The thesis by committee model (currently used by the Neurobiology and Behavior and Microbiology groups) is similar to the review of a master’s thesis. In the fall semester, you create a committee including your research mentor(s), the group leader, and an additional member from another lab (a professor, research associate, or postdoc). You submit your thesis to this committee and schedule a defense, where the committee will ask you questions and provide feedback on your work. Based on this meeting, your research group leader will make a recommendation about your work’s suitability for honors. If you are recommended for honors, you will be able to edit your thesis based on the defense and submit a final version to Canvas.

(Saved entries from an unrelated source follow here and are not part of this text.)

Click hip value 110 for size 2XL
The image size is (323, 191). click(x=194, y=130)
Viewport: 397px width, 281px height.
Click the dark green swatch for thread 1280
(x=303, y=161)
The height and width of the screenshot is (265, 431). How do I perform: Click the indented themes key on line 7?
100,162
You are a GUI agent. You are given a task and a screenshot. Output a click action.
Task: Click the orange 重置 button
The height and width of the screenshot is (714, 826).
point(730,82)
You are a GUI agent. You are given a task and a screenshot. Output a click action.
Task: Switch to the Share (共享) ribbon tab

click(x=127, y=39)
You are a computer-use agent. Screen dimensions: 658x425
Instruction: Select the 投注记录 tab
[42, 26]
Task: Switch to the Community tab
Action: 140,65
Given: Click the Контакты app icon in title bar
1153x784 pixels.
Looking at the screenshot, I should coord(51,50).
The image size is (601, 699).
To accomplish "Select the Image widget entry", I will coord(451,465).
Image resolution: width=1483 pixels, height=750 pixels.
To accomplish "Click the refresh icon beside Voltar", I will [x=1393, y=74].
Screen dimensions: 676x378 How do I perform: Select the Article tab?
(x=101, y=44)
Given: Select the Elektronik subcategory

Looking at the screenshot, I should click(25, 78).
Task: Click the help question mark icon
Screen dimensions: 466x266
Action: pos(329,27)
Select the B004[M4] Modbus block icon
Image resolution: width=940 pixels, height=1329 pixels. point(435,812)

You must publicly present your research to be eligible for honors. May graduates can present their research at poster sessions for the honors program which are typically held early in May. December graduates or May graduates that cannot attend the honors poster session can present their research at: 1) a national or regional conference, 2) a campus-wide research event such as the CURB research symposia, or 3) at a lab meeting open to members of the public. If you choose option 1 or 2, email the abstract and meeting schedule to firstname.lastname@example.org and if you choose option 3, invite Dr. Laura Schoenle to attend as a member of the public.
Level of Honors
Latin honors, as recorded on the diploma (cum laude, magna cum laude, or summa cum laude), is assigned differently for students in the College of Agriculture and Life Sciences (CALS) and students in the College of Arts and Sciences (CAS). In CALS, the level of Latin honors is determined exclusively by the student’s grade point average (GPA). More details on CALS academic honors requirements. If the CALS honors candidate has written an acceptable honors thesis, the further words "with Distinction in Research" are added. In CAS, Latin honors requires a student to write a thesis. Once the thesis is accepted, the level of honors for CAS candidates is also determined by GPA. In CAS, “distinction in all subjects” is awarded to the graduates who achieve a GPA in the upper 30 percent of their class at the end of the seventh semester or next to last semester for transfers.